The needle in her compass spun around and around in her hand, the same way it had all night. She was trying to follow it somewhere, anywhere, but the more she asked for guidance, the more useless it seemed to become.

It was the coldest day on record in years, almost a decade, in a place that had no problem getting cold anyway. She had wandered into a bar to thaw out her tingling limbs and found that the thaw was far more painful than the freeze, so she resolved to stay outside. As a result, her gait was little more than a shuffle.

“Tell me where to go,” she urged the compass yet again. The pain in her brow intensified as the wind started to pick up in earnest.
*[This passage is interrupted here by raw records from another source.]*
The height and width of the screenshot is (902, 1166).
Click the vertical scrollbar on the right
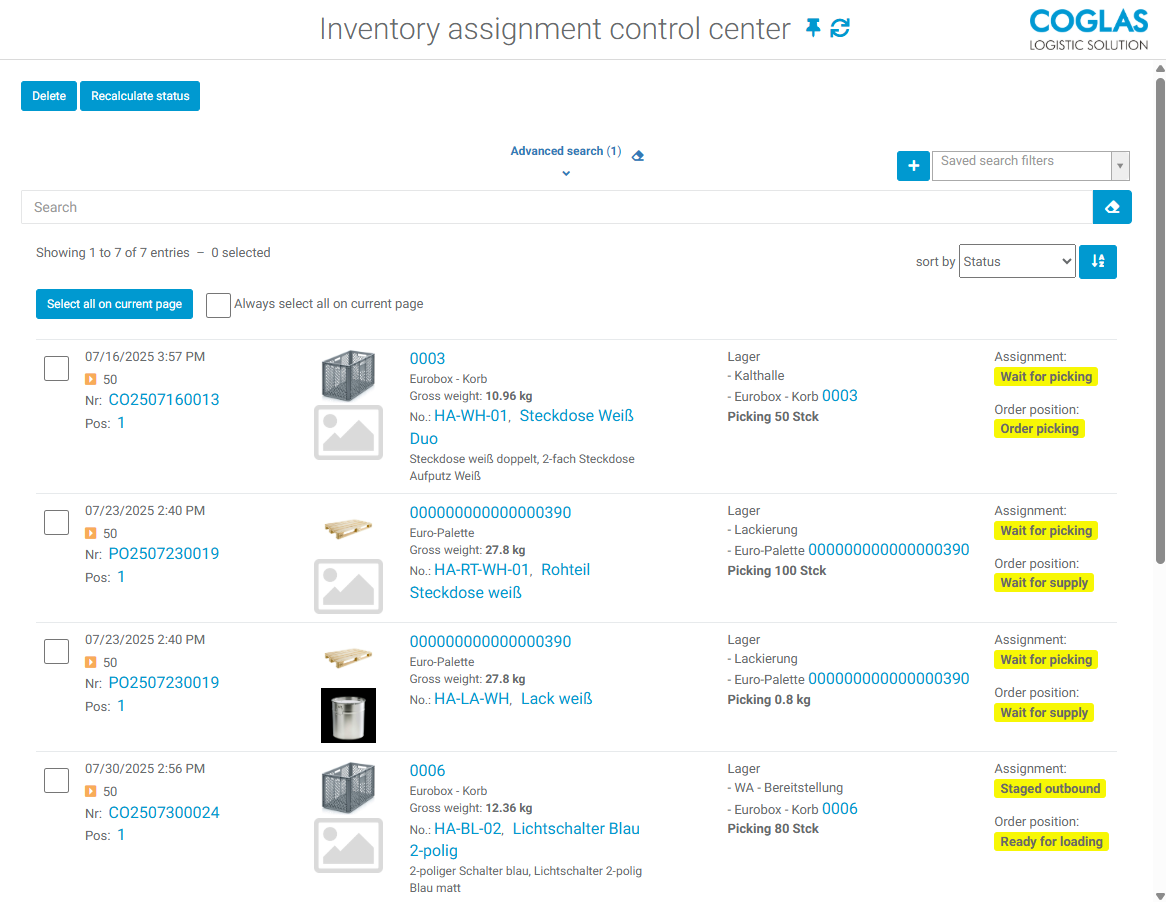(1160, 320)
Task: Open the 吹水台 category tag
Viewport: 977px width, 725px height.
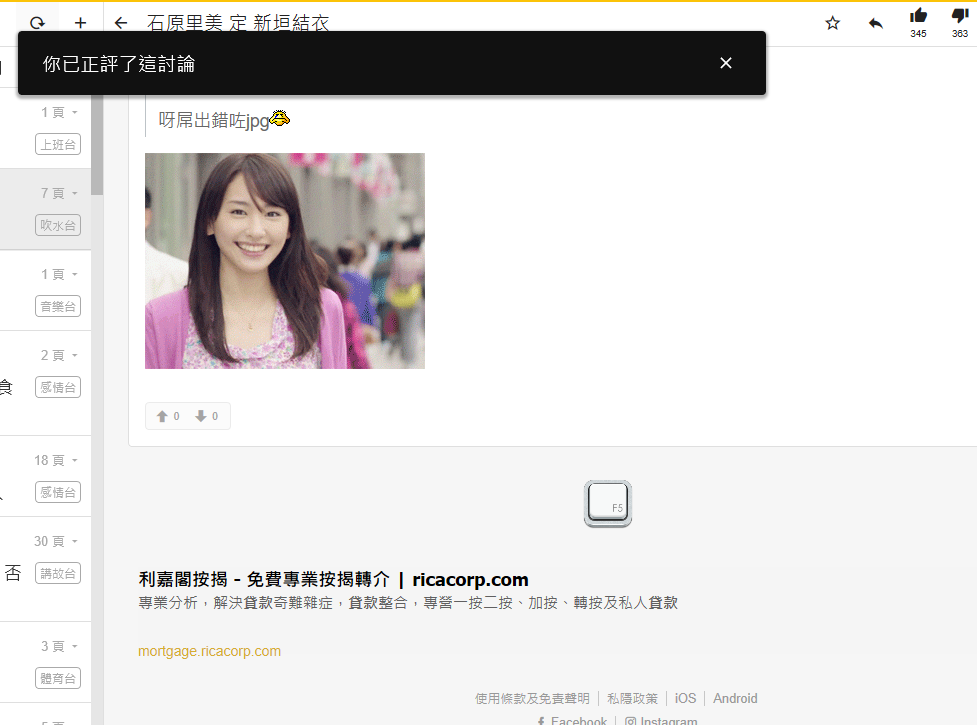Action: 57,225
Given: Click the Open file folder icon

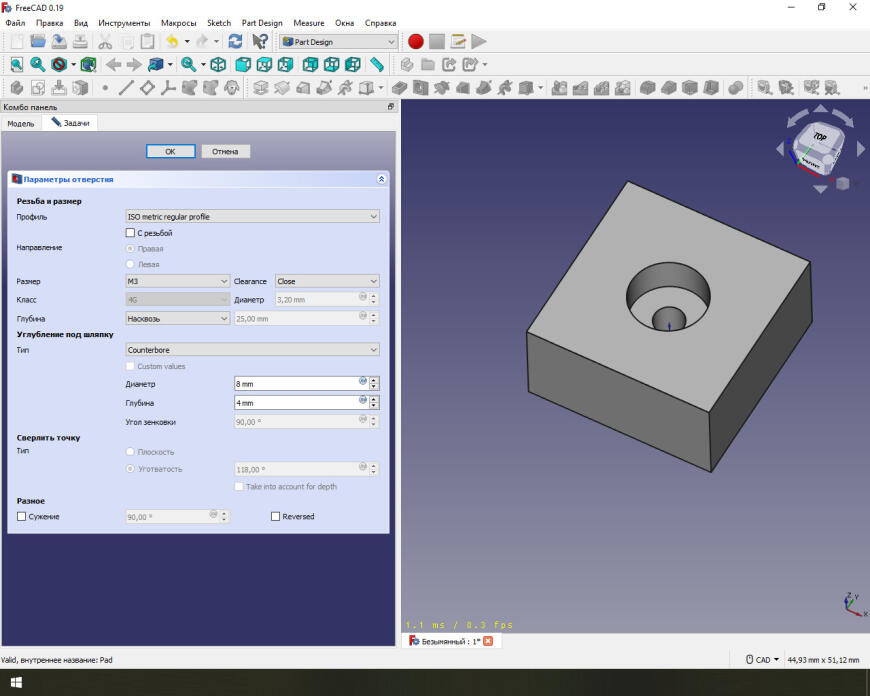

The avenue was lined with small apartment buildings, sleeping trees, and orange streetlights. She ran across it to take shelter behind a bar that she knew all too well.

“Show me the way.” She begged, and the needle spun aimlessly. Finally, it spun between north- toward the city- and south- toward the lake. She shook the device, although it made no difference. Even the compass that was her name was useless. “SHOW ME!” She yelled, throwing the compass to the ground. She resisted the urge to stomp on it.

She slid down until she was on all fours and wept. This night had become so impossible, and she had never been more uncertain in her life. Gritting her teeth, she reached into her coat and pulled on the chain around her neck until it exposed her switchblade. Rifling in her pockets, she came up with a lighter.

“If you won’t tell me,” she threatened, flicking the flame over the knife, “that’s fine. But we’ll see who really suffers.” The wind moaned in her ear. “Yeah, well this is my destiny”.

She saw a beacon across the busy street and fell silent in body and spirit. It had never occurred to her that she could go any further.

She stood up, shook the snow off of herself, and put her weapons away.